▶ Цитируемый отрывок:
★ ★ ★
В глазах русских просветителей неотъемлемым свойством идеального монарха было покровительство наукам и искусствам. Каиб покровительствует наукам и искусствам на свой особый лад:
‹…› надобно отдать справедливость Каибу, что хотя не пущал он ученых людей во дворец, но изображения их делали не последнее украшение его стенам. Правда, стихотворцы его были бедны, но безмерная щедрость его награждала великий их недостаток: Каиб велел рисовать их в богатом платье и ставить в лучших комнатах своего дворца их изображения, ибо он искал всячески поощрять науки; и подлинно не было в Каибовых владениях ни одного стихотворца, который бы не завидовал своему портрету (I;368-369).
Идея просвещенной монархии неразрывно связана с ее конституционным, законосообразным характером. В идеале институт конституционной монархии предполагает разделение законодательной и исполнительной власти между монархом и выборным представительным органом, или хотя бы наличие такого совещательного органа при монархе. У Каиба есть государственный совет – диван, и между Каибом и мудрецами дивана (Дурсаном, Ослашидом и Грабилеем, достоинствами которых является длинная борода, голова, предназначенная для ношения белой чалмы, и умение «драть с одних, дабы передавать другим» – I;382) царит совершенное согласие, достигаемое весьма простым способом:
Надобно приметить, что Каиб ничего не начинал без согласия своего дивана; но как он был миролюбив, то, для избежания споров, начинал так свои речи: «Господа я хочу того-то, кто имеет на сие возражение, тот может свободно его объявить: в сию ж минуту получит он пятьсот ударов воловьею жилою по пятам, а после мы рассмотрим его голос» (1.375).
Тон обманчивого простодушия, с каким Крылов повествует о своем герое – просвещенном монархе по видимости и восточном неограниченном деспоте по существу, несоответствие между смыслом эпитетов «великий», «мудрый», «ученый», «безмерно щедрый» и реальными поступками Каиба, которые определяются этими эпитетами, становится сильнейшим средством дискредитации образа просвещенного монарха, каким кажется, но не является на деле герой восточной повести. Нетрудно заметить также и то, что в интонационном отношении эта мнимо простодушная положительная манера отрицания весьма близка к затаенному лукавству «дедушки Крылова» – басенной повествовательной маске позднего творчества писателя.
★ ★ ★
▶ Задание: Измените фрагмент отрывка о Каибе, который начинается словами «В глазах русских» и продолжается до слов «своему портрету (I;368-369).»: замените в нем «стихотворцы» на «поэты» и приведите этот фрагмент целиком.

▶ Исходные данные:
★ ★ ★
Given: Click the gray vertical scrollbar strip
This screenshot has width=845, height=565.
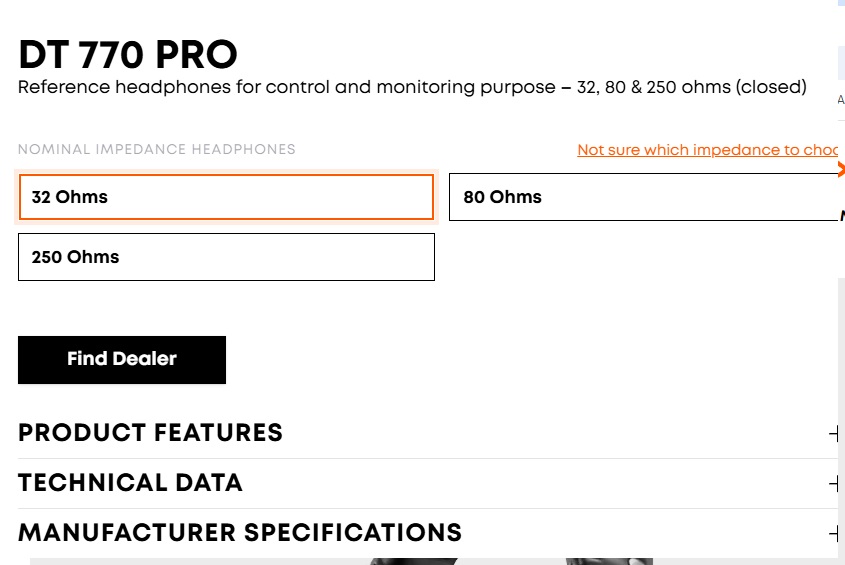Looking at the screenshot, I should pyautogui.click(x=841, y=400).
★ ★ ★
▶ Решение:
В глазах русских просветителей неотъемлемым свойством идеального монарха было покровительство наукам и искусствам. Каиб покровительствует наукам и искусствам на свой особый лад:
‹…› надобно отдать справедливость Каибу, что хотя не пущал он ученых людей во дворец, но изображения их делали не последнее украшение его стенам. Правда, поэты его были бедны, но безмерная щедрость его награждала великий их недостаток: Каиб велел рисовать их в богатом платье и ставить в лучших комнатах своего дворца их изображения, ибо он искал всячески поощрять науки; и подлинно не было в Каибовых владениях ни одного стихотворца, который бы не завидовал своему портрету (I;368-369).